Perform continuous monitoring activities.
Comply with Federal Information Security Management Act (FISMA) and Federal Information System Controls Audit Manual (FISCAM) Instructions.
Required to use the automated RMF A&A tools, such as Enterprise Mission Assurance Support Service (eMASS), to complete and document DoD compliant RMF A&A activities.
Oversee efforts to enhance security and reliability to ensure data shared with partner systems is properly protected.
Provide weekly status reports and perform other related duties as assigned.
Qualifications
Must have an Active SECRET DoD Security Clearance.
Must have a Bachelor's Degree.
Must have minimum of three (3) to five (5) years' experience in Information Security / Information Assurance / Cybersecurity analysis supporting systems, networks, applications, and cross-domain solutions.
Must have in-depth knowledge of and will have successfully implemented NIST, DoD, and Navy Cybersecurity policies, guidance, and standards (e.g., DoDI 8510.01, FIPS-199, FIPS-200, NIST SP 800-37, NIST SP 800-53, NIST SP 800-53A, etc.).

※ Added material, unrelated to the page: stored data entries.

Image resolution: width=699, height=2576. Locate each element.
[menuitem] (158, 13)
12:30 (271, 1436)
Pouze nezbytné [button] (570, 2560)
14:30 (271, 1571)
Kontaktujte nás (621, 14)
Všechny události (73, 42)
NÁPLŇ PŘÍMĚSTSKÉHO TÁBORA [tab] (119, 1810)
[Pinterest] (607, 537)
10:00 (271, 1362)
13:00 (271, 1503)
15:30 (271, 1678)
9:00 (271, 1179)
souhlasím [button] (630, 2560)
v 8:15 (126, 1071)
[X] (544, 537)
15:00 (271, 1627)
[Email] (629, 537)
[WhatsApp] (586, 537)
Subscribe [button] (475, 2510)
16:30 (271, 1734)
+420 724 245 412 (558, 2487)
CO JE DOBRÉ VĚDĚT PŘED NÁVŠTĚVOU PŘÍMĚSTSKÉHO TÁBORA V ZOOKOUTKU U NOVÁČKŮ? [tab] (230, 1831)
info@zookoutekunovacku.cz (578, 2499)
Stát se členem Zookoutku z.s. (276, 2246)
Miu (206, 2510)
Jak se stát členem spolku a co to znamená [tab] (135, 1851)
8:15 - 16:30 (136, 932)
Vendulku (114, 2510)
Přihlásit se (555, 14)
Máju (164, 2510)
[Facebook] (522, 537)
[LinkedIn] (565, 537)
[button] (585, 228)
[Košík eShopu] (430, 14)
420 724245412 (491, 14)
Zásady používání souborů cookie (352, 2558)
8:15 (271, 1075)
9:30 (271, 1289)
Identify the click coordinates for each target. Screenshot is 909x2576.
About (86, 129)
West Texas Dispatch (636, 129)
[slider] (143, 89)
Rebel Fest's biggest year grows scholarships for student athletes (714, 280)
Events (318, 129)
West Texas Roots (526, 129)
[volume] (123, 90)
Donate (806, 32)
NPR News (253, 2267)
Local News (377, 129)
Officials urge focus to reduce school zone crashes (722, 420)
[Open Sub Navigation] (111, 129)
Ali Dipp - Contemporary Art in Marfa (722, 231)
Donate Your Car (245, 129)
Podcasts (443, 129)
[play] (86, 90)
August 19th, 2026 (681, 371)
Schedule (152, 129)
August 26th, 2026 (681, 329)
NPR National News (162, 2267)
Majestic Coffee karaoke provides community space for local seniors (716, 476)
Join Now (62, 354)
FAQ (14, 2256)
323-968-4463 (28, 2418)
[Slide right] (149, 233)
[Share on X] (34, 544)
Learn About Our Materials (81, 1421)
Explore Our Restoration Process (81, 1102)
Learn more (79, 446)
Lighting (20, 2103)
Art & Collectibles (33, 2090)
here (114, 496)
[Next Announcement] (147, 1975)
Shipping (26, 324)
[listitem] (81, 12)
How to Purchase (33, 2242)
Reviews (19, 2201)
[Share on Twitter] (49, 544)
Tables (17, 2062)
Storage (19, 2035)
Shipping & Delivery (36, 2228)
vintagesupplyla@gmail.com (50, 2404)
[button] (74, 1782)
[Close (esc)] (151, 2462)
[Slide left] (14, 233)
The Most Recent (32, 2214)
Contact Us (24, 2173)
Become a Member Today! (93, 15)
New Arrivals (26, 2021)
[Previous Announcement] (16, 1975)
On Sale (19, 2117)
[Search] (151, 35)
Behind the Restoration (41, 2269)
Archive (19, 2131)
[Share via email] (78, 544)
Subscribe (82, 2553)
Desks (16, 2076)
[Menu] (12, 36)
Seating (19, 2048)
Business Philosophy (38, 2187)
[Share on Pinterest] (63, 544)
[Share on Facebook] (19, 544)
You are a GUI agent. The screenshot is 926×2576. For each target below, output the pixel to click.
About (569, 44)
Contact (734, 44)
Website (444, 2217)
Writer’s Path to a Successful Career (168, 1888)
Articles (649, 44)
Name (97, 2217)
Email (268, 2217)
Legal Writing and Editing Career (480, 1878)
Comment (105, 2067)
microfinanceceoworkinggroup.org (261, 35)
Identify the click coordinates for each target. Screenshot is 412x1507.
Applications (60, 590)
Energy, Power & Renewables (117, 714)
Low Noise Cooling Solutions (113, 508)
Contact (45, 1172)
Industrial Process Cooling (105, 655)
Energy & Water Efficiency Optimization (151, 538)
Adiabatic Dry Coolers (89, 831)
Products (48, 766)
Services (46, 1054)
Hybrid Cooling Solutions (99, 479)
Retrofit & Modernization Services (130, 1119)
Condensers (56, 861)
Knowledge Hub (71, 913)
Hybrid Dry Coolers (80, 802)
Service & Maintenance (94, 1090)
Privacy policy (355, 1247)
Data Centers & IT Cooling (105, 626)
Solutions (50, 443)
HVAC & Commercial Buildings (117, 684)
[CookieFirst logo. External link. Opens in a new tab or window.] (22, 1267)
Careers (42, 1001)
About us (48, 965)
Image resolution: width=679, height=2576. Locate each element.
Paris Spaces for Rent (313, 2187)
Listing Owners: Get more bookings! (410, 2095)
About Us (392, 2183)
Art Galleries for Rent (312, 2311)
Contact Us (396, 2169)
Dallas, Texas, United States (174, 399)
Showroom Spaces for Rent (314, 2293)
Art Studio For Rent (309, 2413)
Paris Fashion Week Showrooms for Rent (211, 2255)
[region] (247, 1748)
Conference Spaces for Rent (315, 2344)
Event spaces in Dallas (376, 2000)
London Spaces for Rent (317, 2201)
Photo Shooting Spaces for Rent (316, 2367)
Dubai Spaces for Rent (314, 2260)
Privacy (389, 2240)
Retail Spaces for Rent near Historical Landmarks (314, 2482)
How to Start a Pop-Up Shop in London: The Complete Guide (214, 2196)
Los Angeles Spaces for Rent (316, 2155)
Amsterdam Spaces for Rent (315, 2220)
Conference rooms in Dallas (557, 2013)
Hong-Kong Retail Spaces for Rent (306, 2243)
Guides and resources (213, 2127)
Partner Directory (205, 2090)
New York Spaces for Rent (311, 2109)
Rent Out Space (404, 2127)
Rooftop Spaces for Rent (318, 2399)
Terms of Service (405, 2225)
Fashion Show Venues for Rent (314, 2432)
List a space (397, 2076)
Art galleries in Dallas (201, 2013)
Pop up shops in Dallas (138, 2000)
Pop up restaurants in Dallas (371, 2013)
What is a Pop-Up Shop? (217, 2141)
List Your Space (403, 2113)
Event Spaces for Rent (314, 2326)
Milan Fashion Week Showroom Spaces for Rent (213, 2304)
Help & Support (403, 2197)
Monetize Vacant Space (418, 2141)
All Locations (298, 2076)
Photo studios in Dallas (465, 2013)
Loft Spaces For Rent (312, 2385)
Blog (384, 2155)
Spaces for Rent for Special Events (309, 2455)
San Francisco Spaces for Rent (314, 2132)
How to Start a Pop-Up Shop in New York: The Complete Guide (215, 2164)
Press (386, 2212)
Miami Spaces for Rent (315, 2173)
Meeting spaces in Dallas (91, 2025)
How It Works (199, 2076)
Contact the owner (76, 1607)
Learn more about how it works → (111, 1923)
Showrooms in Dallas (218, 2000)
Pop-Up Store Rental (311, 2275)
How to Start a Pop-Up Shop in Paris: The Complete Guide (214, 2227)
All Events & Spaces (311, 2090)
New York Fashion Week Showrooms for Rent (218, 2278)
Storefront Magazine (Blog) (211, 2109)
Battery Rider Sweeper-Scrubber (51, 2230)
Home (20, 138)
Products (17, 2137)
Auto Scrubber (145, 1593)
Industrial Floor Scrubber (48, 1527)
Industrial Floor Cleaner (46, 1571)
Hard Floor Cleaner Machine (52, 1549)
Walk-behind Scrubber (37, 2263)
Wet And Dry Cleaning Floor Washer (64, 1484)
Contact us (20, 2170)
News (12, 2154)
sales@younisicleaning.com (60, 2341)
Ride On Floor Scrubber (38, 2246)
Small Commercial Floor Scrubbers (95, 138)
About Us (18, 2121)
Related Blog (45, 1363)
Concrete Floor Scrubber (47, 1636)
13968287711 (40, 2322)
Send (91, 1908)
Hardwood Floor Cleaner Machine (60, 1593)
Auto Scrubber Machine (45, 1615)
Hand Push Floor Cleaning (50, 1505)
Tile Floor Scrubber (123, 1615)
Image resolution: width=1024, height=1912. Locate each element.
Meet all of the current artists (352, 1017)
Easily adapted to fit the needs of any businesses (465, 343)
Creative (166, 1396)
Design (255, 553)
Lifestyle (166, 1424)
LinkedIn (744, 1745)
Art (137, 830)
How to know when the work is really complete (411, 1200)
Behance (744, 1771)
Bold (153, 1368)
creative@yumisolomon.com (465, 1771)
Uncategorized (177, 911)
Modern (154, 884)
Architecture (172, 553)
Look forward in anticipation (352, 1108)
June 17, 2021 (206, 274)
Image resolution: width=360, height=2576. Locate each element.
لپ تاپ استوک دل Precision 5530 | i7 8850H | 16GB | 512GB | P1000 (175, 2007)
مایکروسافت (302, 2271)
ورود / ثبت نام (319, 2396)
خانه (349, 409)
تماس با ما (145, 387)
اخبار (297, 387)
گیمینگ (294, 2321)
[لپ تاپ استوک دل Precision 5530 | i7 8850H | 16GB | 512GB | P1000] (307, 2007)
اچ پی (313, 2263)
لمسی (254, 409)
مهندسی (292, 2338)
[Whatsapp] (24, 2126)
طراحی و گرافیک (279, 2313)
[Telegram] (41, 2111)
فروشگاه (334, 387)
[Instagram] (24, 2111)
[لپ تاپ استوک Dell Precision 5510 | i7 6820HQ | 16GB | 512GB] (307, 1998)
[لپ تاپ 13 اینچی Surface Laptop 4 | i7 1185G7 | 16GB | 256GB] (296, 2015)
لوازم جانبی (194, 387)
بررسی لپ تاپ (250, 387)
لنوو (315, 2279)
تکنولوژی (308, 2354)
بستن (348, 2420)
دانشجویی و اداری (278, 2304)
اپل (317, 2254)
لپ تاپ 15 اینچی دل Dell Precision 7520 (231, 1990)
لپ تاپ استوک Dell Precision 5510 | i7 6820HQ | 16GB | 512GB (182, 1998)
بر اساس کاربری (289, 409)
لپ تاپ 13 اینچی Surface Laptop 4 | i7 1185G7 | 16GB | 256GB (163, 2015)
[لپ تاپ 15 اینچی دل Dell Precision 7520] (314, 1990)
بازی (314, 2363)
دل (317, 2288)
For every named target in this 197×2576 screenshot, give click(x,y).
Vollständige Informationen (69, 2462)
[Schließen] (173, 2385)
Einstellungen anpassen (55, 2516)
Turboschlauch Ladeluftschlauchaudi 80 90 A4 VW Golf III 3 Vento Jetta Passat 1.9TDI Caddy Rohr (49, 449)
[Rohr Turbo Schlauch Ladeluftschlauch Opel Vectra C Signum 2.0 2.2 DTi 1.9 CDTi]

Must have experience with RMF/A&A and Cybersecurity policy development; explicitly Steps 4 (implement), 5 (assess), and 7 (monitor).
Must perform independently and/or as part of a team to move the mission forward.
Must communicate effectively in writing and verbally.
Must be a self-starter and take ownership, responsibility, and initiative for the successful and timely completion of all tasks and areas assigned.
Must meet SECNAV M-5239.2 Cybersecurity Workforce Credential requirements of IAT or IAM Level III, one of the following certifications: Security + ce, Certified Information Security Manager (CISM); Certified Information Systems Security Professional (CISSP); CompTIA Advanced Security Practitioner (CASP+); or GIAC Security Leadership Certification (GSLC).
Must balance multiple projects to meet tight deadlines and customer satisfaction.
Experience using the automated RMF Assessment and Authorizations (A&A) tools, such as eMASS, to complete and document DoD compliant RMF A&A activities.
Preferred experience communicating, briefing, and working with senior level government and / or industry leadership.
Preferred experience with large System Analysis Program (SAP) Enterprise Resource Planning (ERP) system cybersecurity.